# TASK TO CARRY OUT
In the listing, starting at the line containing "Open the Tools menu" and ending at the end of the listing, change "Tools" to "View" and leave everything else as is. Don't include the pictures in your answer.

# Rows of pointing data
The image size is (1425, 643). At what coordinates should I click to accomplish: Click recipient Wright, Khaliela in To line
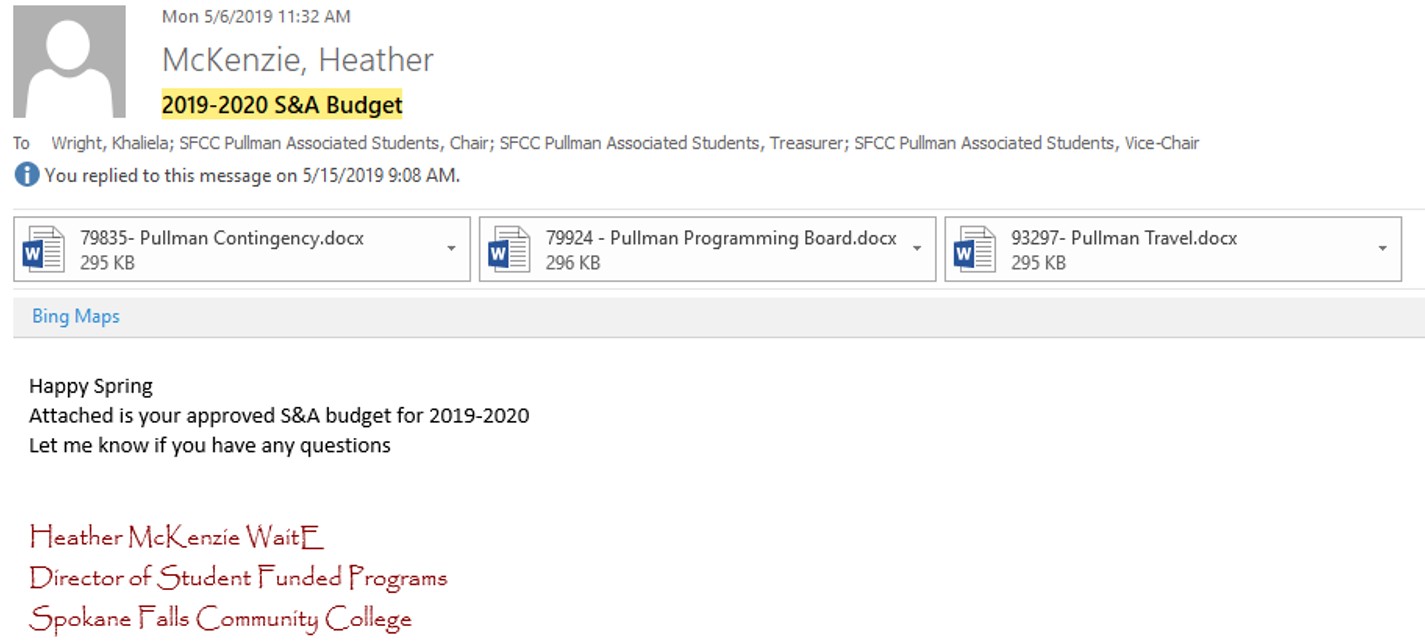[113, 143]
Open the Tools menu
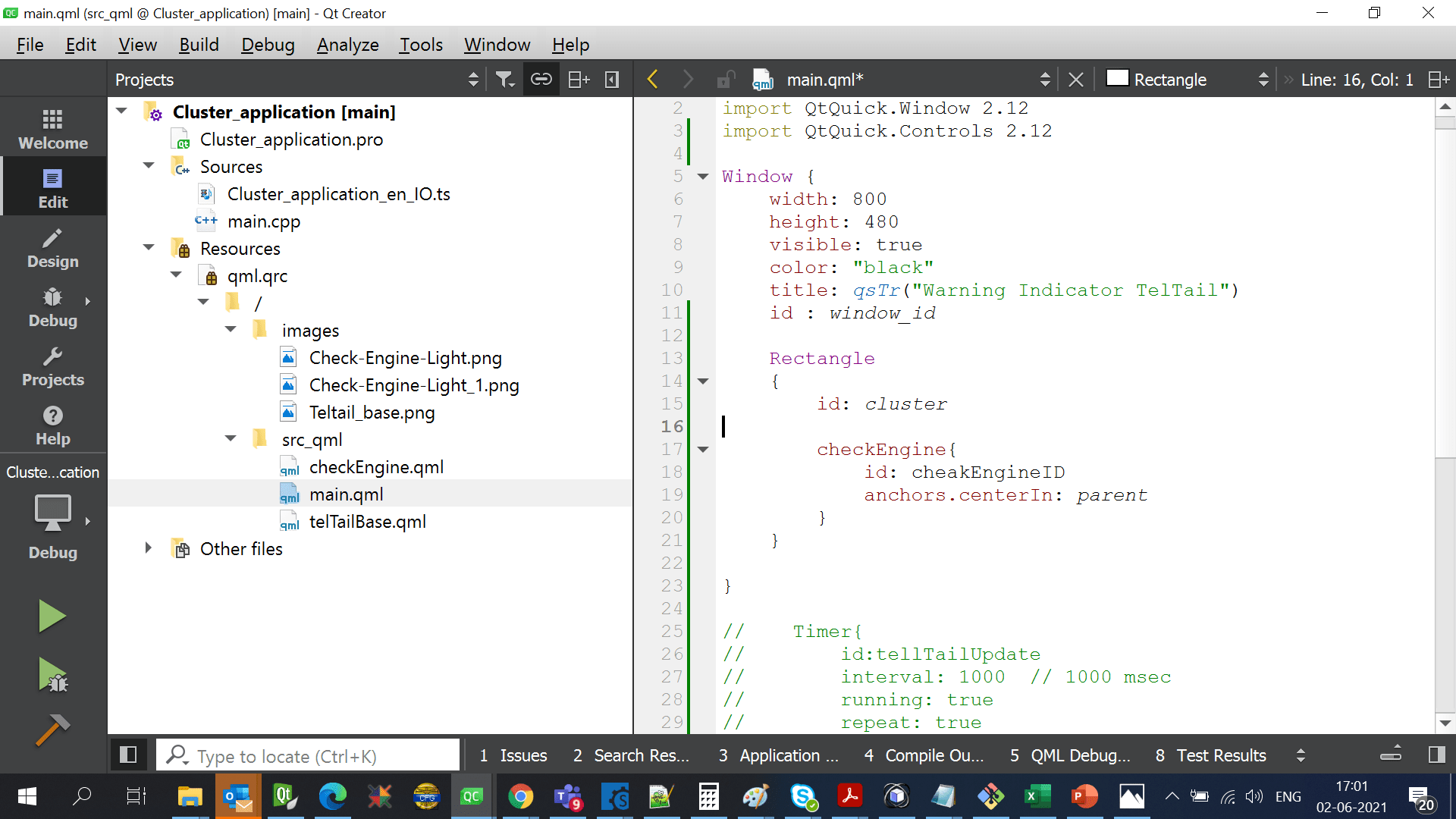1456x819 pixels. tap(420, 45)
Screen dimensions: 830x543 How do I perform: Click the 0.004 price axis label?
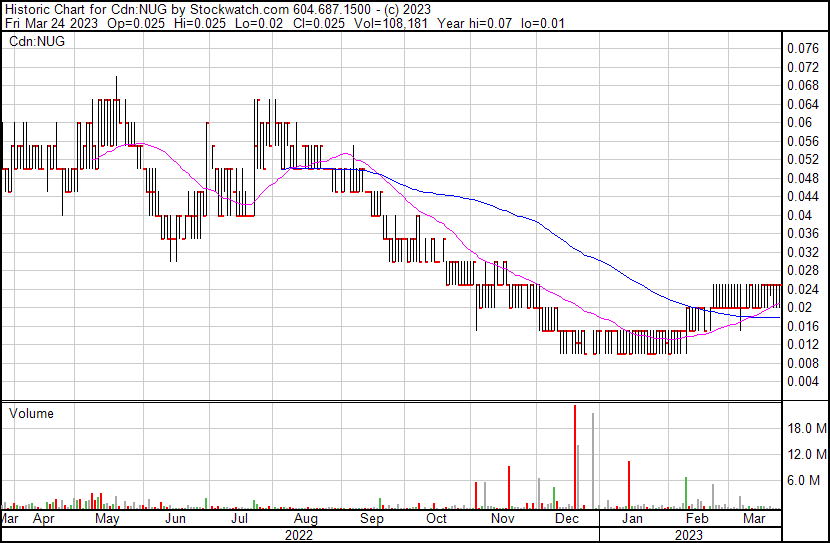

# SOLUTION TO THIS EXERCISE
Open the View menu
1456x819 pixels. tap(420, 45)
Screen dimensions: 830x543 How do I perform: Click the 0.004 price axis label?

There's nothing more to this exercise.